----- Dataset records -----

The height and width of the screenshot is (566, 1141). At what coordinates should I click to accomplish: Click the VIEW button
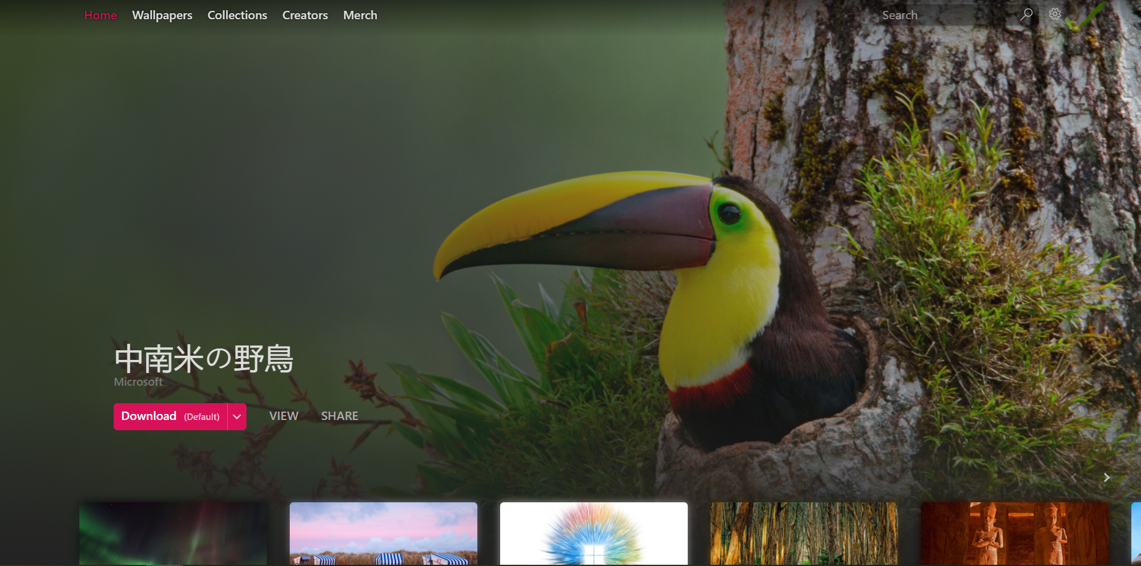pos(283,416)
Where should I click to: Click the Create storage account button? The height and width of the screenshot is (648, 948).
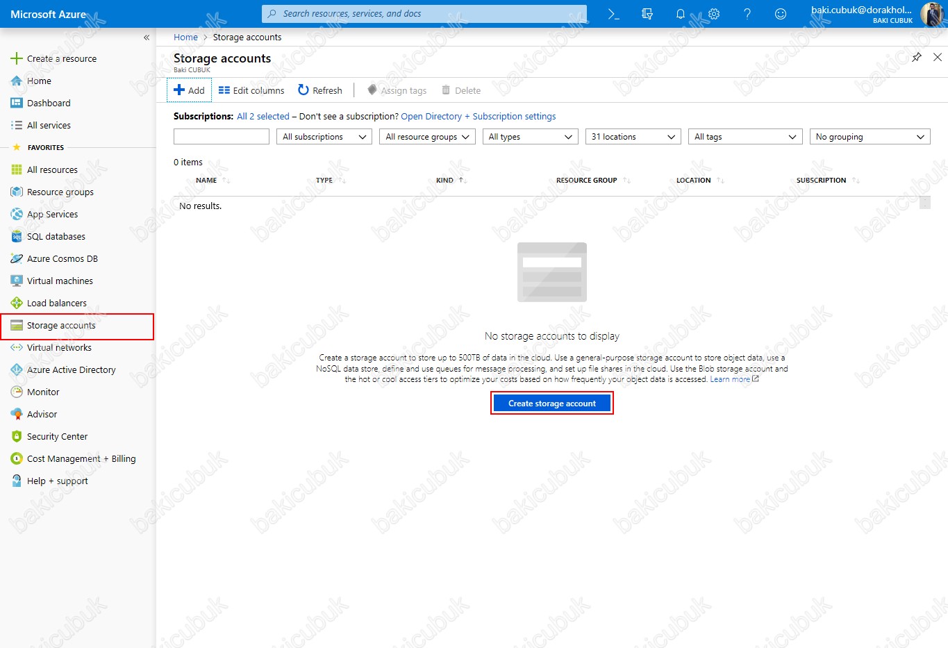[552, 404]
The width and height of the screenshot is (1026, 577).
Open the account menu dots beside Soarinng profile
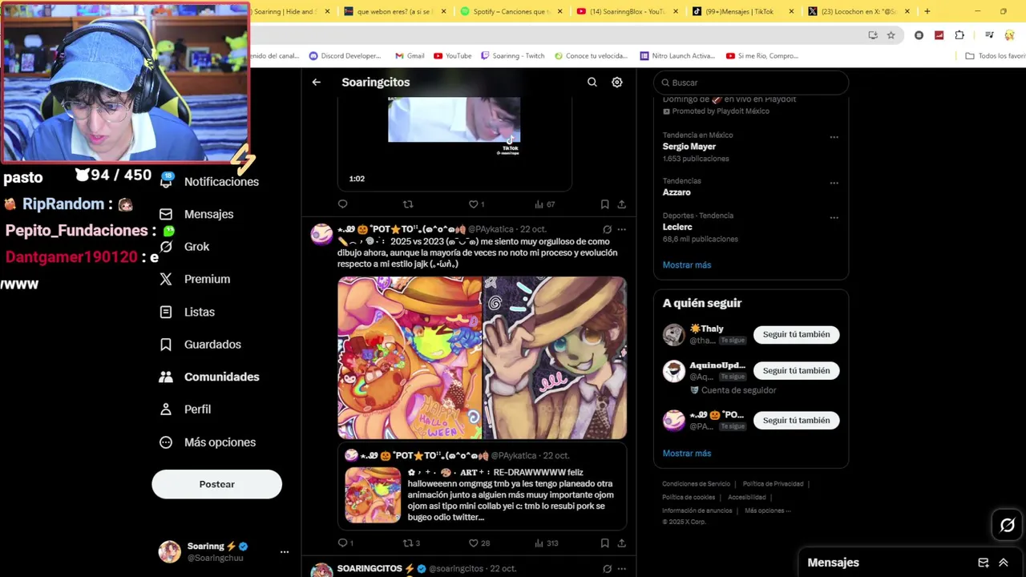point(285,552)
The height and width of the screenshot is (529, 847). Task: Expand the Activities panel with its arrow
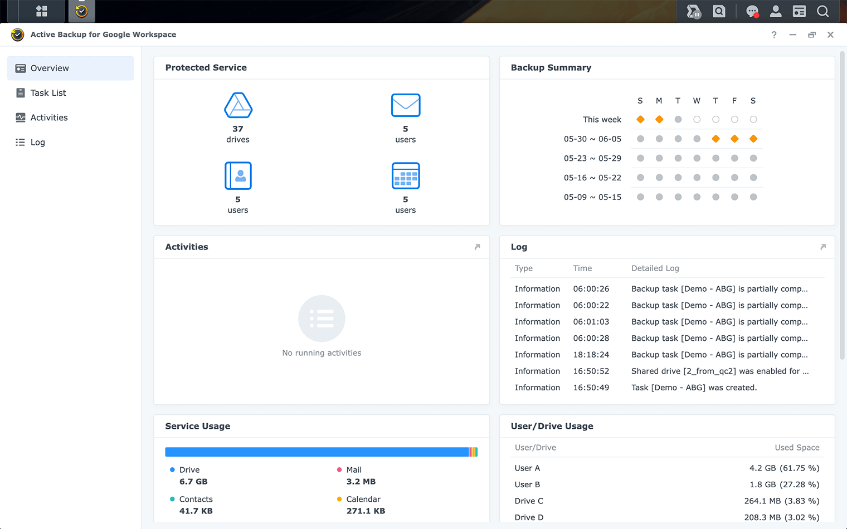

-----
----- Dataset records -----

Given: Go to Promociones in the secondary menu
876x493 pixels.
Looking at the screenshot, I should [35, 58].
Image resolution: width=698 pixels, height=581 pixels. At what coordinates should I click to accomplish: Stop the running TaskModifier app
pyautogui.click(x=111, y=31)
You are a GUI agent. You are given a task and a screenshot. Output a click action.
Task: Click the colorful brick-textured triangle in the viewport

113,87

-----

## [Task to complete]
Go back to the lines above and output, exactly as they stand, the ones from the line containing "Open the account" to the line containing "The height and width of the screenshot is (529, 847).". Leave all pictures behind.

## [Your solution]
Open the account menu dots beside Soarinng profile
point(285,552)
The height and width of the screenshot is (529, 847). Task: Expand the Activities panel with its arrow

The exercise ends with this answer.